WHO-DEY! Thank you! :lol 
They may lose the first round of the playoffs if they make it, but it is awesome to have somebody mention this team after they have only made the playoffs twice since 1989. Their last Super Bowl appearance (second total) was XXIII (that's half of this year's XLI!)


----------



## SocialAnxietyMC (Sep 3, 2011)

I just think the 49ers have the perfect playoff team they have a solid run game backed by the best defense of football. As long as Alex Smith takes care of the ball and controls the clock there going to be tuff to beat. My Packers have always had their number though.


----------



## RUFB2327 (Sep 28, 2008)

Green Bay vs. Baltimore

Green Bay wins again


----------



## MTLQuebec (Dec 20, 2011)

3. Houston vs *6. Cincinnati*
*4. Denver* vs 5. Pittsburgh

*3. New Orleans* vs 6. Detroit
4. New York vs *5. Atlanta*
---------------------------------------
*1. New England* vs 6. Cincinnati
*2. Baltimore* vs 4. Denver

*1. Green Bay* vs 5. Atlanta
2. San Francisco vs *3. New Orleans*
--------------------------------------------
1. New England vs *2. Baltimore*
1. Green Bay vs *3. New Orleans*
-------------------------------------
*Baltimore* vs New Orleans


----------



## kos (May 19, 2009)

Weekend winners:

Giants
Saints
Steelers
Texans


----------



## Double Indemnity (Aug 15, 2011)

kos said:


> Weekend winners:
> 
> Giants
> Saints
> ...


I agree with this, but I predict there's going to be one upset. I don't know anything about the Texans or Benglas so maybe that one will be the upset. Who's favored in that game? I would happy if the Falcons knocked out the Giants. Can't wait to watch the games.


----------



## kos (May 19, 2009)

Double Indemnity said:


> I agree with this, but I predict there's going to be one upset. I don't know anything about the Texans or Benglas so maybe that one will be the upset. Who's favored in that game? I would happy if the Falcons knocked out the Giants. Can't wait to watch the games.

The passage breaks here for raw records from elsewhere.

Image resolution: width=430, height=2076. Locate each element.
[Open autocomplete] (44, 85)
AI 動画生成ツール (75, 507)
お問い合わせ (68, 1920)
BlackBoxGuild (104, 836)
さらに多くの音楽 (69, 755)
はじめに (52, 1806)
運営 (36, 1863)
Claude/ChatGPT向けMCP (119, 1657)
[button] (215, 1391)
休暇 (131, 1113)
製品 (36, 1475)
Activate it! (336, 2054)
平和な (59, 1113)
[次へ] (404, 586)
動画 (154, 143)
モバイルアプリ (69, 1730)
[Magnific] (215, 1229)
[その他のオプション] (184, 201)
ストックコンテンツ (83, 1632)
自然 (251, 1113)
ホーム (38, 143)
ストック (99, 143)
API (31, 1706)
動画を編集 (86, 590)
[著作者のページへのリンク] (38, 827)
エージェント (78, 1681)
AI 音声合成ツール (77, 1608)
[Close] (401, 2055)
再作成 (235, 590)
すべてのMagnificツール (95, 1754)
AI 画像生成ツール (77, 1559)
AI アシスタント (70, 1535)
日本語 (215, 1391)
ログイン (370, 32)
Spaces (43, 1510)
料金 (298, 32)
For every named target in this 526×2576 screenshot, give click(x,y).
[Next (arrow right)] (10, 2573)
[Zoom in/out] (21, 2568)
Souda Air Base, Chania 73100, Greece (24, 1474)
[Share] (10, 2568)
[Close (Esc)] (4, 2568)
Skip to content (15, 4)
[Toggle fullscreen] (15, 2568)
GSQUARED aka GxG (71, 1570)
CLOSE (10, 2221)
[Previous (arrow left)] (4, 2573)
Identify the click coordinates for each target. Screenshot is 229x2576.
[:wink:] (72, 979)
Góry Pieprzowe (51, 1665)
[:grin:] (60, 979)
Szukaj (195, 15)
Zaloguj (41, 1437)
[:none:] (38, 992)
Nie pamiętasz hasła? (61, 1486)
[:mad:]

 Texans are favored I think. Here you go, analyze your heart out. http://sports.cappersmall.com/merge...all&page=/nfl/gaming/NFL-GMATCHUP-CIN-HOU.htm


----------



## AliBaba (Nov 16, 2005)

*Alibaba's NFL Playoff Predictions(2012 Edition)*

-Wildcard Weekend-

AFC
*Cincinnati* @ Houston
Pittsburgh @ *Denver* (The Lord is with them)

NFC
Detroit @ *New Orleans*
Atlanta @ *NY Giants*

-Divisional Round-

AFC
Cincinnati @ *New England *
Denver @ *Baltimore* (The Lord takes the weekend off)

NFC
NY Giants @ *Green Bay*
*New Orleans* @ San Francisco

-Conference Championships-

AFC
Baltimore @ *New England* (This game is really a toss up for me)

NFC
New Orleans @ *Green Bay*

-Super Bowl XLVI-

New England vs Green Bay


















/thread


----------



## lightsout (Jan 8, 2012)

Since midway though the season I've felt GB was going to go-to & win another SB, and I haven't seen anything to change my mind.

GB, NE & NO are on another level offensively, and while none have too good a defense, GB's seems to do the most to "get by" (allowing yards, but turning it over & putting it back in Rodgers' hands). NO's defense sometimes has such games, but we'll have to see how they handle playing on the road.

My pre-season pick was NE _(thinking their personnel moves were underrated, & more effective than "The Dream Team's". Albert Haynesworth & Ochocino didn't turn out, but guys like Mark Anderson, Andre Carter & Shaun Ellis made an impact despite the overall defense being poor (Devin McCourtney picked a great time to go from one of the top CB to one of the worst))._. They could still get it done, but they'd have to make sure Brady is well protected and they get out to early leads if they're playing another potent offense (Brady's been shaky at the beginning of games recently)


----------



## OrbitalResonance (Sep 21, 2010)

Broncos Ravens Saints Giants

Ravens Saints

Saints


----------



## foe (Oct 10, 2010)

Divisional Round prediction:

Saturday(later this evening)
(NFC) Niners hold off the Saints
(AFC) Patriots destroy the Broncos

Sunday
(AFC) Ravens ends the Texans first playoff run
(NFC) Giants defense hold off the Packers

Both of my NFC picks are upset picks since the general census are expecting a Packers and Saints match up in the NFC title game.


----------



## foe (Oct 10, 2010)

Donte Whitner(Niners safety) almost decapitated that Thomas(Saints running back). What a hit!!!! 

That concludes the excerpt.